- _Supplied material_:
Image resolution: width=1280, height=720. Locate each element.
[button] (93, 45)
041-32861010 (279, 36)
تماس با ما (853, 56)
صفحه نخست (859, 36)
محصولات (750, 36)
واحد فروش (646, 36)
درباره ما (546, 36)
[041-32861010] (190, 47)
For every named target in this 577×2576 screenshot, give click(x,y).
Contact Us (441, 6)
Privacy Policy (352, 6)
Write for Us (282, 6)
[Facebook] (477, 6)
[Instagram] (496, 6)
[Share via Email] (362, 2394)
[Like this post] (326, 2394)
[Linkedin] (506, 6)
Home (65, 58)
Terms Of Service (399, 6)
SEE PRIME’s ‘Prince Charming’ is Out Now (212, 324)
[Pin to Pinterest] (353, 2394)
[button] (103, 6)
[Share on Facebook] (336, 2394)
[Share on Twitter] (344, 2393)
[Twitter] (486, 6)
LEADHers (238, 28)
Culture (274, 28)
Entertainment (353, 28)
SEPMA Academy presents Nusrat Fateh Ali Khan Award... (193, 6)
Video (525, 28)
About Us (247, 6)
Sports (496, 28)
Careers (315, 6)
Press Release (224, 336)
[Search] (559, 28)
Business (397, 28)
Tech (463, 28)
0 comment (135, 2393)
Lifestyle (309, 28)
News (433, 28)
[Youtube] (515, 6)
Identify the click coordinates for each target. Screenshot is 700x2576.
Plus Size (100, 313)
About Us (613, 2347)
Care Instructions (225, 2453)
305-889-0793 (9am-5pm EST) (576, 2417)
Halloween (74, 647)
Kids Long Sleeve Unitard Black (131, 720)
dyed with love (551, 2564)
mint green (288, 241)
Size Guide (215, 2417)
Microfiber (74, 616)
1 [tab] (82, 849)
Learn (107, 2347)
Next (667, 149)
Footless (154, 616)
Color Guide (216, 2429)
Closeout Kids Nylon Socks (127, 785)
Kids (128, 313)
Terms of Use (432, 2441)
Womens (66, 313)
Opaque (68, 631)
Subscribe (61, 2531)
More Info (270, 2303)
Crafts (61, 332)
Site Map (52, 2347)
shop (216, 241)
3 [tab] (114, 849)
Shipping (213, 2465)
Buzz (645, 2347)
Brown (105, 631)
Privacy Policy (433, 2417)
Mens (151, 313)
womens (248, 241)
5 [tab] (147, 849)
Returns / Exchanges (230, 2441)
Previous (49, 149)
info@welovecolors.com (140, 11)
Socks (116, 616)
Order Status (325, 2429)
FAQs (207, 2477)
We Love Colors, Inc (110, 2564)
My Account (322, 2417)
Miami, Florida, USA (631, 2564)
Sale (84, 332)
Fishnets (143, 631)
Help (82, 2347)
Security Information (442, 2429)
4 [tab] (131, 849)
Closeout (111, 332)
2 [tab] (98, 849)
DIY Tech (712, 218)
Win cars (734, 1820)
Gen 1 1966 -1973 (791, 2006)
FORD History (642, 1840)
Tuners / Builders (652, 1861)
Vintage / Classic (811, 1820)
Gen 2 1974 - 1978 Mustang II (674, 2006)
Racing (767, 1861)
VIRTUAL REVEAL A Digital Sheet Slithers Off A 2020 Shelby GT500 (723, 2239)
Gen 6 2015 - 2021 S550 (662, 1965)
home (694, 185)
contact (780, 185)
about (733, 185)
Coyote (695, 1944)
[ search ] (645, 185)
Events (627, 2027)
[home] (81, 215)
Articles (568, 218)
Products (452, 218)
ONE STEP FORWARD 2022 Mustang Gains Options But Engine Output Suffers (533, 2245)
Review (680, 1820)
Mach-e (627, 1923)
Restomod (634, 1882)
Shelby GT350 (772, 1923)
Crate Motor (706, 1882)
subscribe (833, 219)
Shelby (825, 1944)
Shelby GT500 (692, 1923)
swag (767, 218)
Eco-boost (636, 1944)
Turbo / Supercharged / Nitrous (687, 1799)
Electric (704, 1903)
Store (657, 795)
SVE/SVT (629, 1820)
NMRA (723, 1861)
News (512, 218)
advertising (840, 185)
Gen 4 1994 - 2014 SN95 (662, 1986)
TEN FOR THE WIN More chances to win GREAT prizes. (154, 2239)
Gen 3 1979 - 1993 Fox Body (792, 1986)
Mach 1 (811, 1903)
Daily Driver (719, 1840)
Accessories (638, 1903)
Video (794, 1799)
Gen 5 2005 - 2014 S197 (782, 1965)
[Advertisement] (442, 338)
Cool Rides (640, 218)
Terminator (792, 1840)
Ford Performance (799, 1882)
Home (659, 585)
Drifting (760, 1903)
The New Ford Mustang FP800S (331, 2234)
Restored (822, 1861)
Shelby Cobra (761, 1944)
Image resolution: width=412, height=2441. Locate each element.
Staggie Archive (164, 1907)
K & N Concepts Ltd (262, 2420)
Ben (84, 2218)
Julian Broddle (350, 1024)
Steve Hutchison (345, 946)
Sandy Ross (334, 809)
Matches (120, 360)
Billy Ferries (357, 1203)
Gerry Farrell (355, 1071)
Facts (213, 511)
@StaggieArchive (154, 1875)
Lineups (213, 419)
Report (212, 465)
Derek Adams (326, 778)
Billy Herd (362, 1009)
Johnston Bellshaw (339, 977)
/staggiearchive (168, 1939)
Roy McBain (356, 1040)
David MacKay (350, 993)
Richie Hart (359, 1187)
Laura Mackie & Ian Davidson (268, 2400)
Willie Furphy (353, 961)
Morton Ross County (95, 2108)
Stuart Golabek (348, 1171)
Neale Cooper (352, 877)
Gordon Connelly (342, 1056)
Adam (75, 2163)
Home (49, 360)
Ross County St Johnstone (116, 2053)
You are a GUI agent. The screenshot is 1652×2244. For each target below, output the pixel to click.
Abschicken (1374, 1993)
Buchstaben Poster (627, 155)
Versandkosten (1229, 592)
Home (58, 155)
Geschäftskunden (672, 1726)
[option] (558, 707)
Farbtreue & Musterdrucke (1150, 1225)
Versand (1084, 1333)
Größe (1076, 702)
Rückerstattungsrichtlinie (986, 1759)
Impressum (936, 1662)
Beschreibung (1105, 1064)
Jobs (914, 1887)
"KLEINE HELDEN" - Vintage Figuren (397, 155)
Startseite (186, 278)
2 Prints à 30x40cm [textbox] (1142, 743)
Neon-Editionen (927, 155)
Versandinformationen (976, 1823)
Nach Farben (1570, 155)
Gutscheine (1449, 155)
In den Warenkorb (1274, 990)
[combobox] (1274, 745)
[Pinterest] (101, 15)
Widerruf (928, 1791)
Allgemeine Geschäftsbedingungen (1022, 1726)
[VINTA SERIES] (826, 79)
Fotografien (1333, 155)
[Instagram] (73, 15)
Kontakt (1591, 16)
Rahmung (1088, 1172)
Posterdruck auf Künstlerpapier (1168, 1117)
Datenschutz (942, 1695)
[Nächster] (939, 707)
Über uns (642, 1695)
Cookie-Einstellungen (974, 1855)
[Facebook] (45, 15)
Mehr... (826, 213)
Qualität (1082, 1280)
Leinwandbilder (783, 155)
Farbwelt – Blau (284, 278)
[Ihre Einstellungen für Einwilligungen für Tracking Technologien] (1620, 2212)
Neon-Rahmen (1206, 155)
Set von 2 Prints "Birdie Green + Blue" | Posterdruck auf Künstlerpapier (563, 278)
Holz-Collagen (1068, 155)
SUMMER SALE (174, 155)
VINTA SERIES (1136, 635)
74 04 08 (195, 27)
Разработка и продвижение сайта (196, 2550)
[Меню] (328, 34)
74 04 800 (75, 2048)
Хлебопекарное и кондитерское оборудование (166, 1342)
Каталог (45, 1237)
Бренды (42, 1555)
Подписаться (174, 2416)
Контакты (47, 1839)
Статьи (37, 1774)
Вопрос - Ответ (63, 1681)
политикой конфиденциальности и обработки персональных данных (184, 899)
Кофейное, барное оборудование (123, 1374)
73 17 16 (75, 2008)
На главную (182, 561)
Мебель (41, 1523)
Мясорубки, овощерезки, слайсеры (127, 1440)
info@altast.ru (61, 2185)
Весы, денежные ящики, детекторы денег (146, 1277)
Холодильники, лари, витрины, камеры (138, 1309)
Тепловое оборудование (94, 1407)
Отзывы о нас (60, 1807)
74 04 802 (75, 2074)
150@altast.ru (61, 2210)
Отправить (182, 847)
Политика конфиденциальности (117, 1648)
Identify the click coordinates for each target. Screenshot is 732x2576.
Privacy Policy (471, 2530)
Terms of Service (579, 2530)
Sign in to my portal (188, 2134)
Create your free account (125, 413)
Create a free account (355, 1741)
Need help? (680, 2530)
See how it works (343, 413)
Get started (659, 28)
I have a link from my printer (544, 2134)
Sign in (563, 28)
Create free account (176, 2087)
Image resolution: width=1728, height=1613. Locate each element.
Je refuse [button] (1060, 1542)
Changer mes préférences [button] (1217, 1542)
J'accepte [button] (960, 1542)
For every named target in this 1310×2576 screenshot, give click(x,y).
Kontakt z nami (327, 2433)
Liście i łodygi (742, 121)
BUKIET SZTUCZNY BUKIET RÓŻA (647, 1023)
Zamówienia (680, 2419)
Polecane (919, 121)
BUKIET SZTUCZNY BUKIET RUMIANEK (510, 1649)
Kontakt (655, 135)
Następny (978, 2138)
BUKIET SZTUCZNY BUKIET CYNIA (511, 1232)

- _Assigned task_:
Word for word, restate the lines of the data above that fall between the line holding "[button] (103, 6)" and the line holding "[Youtube] (515, 6)", inclusive, and no other lines.

- _Result for this exercise_:
[button] (103, 6)
[Share on Facebook] (336, 2394)
[Share on Twitter] (344, 2393)
[Twitter] (486, 6)
LEADHers (238, 28)
Culture (274, 28)
Entertainment (353, 28)
SEPMA Academy presents Nusrat Fateh Ali Khan Award... (193, 6)
Video (525, 28)
About Us (247, 6)
Sports (496, 28)
Careers (315, 6)
Press Release (224, 336)
[Search] (559, 28)
Business (397, 28)
Tech (463, 28)
0 comment (135, 2393)
Lifestyle (309, 28)
News (433, 28)
[Youtube] (515, 6)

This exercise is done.